**PROBLEM TO WORK ON**:
Copy the items word for word, starting with the line that contains "Click the red 人気No.1 badge" and going on through the line that contains "tap(26, 266)", and include both of those lines. Leave the pictures out of your copy.

── LISTING

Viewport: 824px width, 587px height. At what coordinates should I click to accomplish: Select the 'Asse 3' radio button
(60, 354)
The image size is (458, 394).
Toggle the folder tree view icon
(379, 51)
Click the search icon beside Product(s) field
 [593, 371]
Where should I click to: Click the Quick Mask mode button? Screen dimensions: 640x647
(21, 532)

────
── LISTING

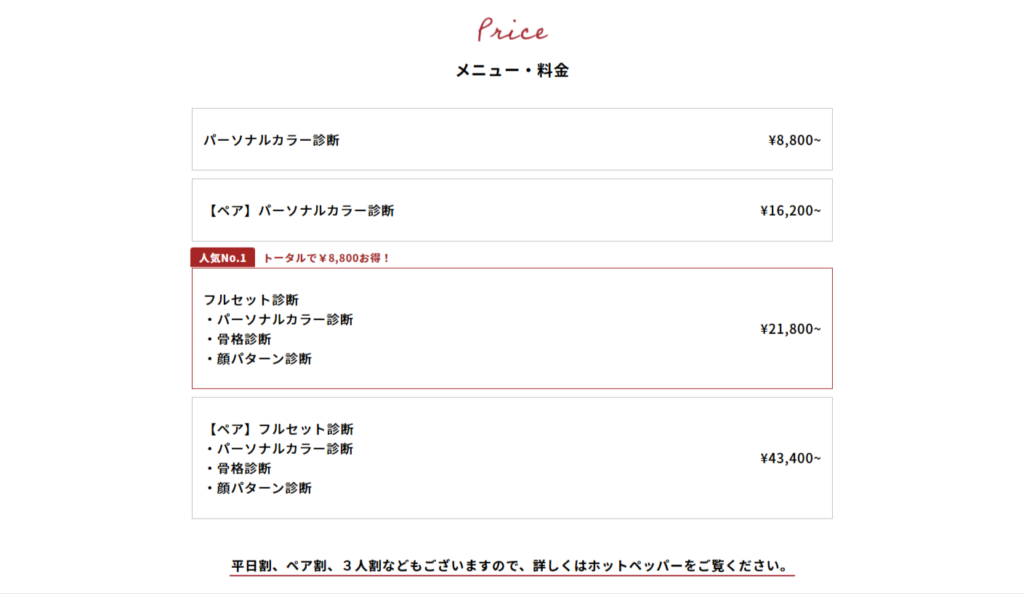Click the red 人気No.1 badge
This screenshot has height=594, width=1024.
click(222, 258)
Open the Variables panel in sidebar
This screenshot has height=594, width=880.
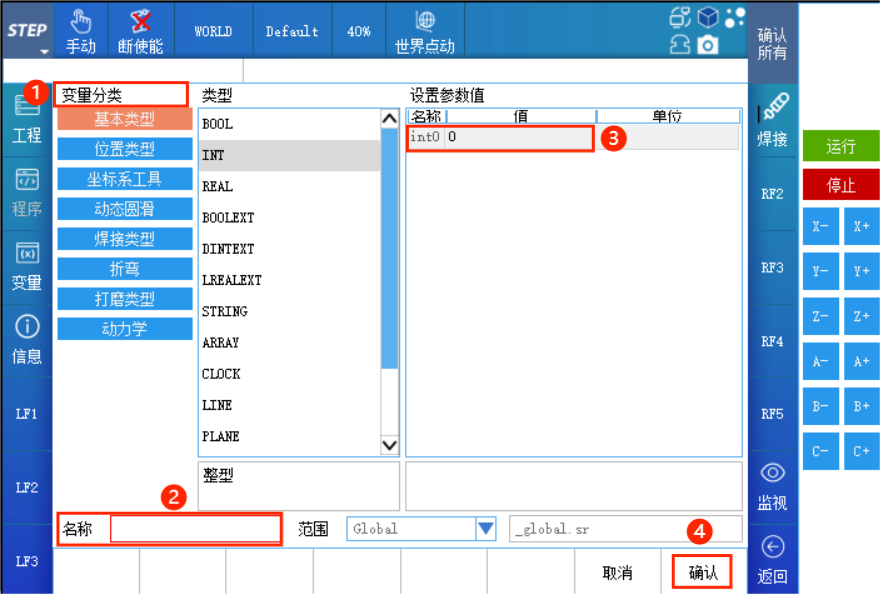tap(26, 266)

────
── LISTING

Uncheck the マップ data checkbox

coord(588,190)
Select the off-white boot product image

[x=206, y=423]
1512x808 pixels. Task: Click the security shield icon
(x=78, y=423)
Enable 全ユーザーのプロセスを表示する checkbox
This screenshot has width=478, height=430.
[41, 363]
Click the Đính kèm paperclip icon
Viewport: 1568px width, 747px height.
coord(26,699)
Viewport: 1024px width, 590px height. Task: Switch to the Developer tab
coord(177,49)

────

**CORRECT RESULT**:
Click the red 人気No.1 badge
This screenshot has height=594, width=1024.
click(222, 258)
Open the Variables panel in sidebar
This screenshot has height=594, width=880.
tap(26, 266)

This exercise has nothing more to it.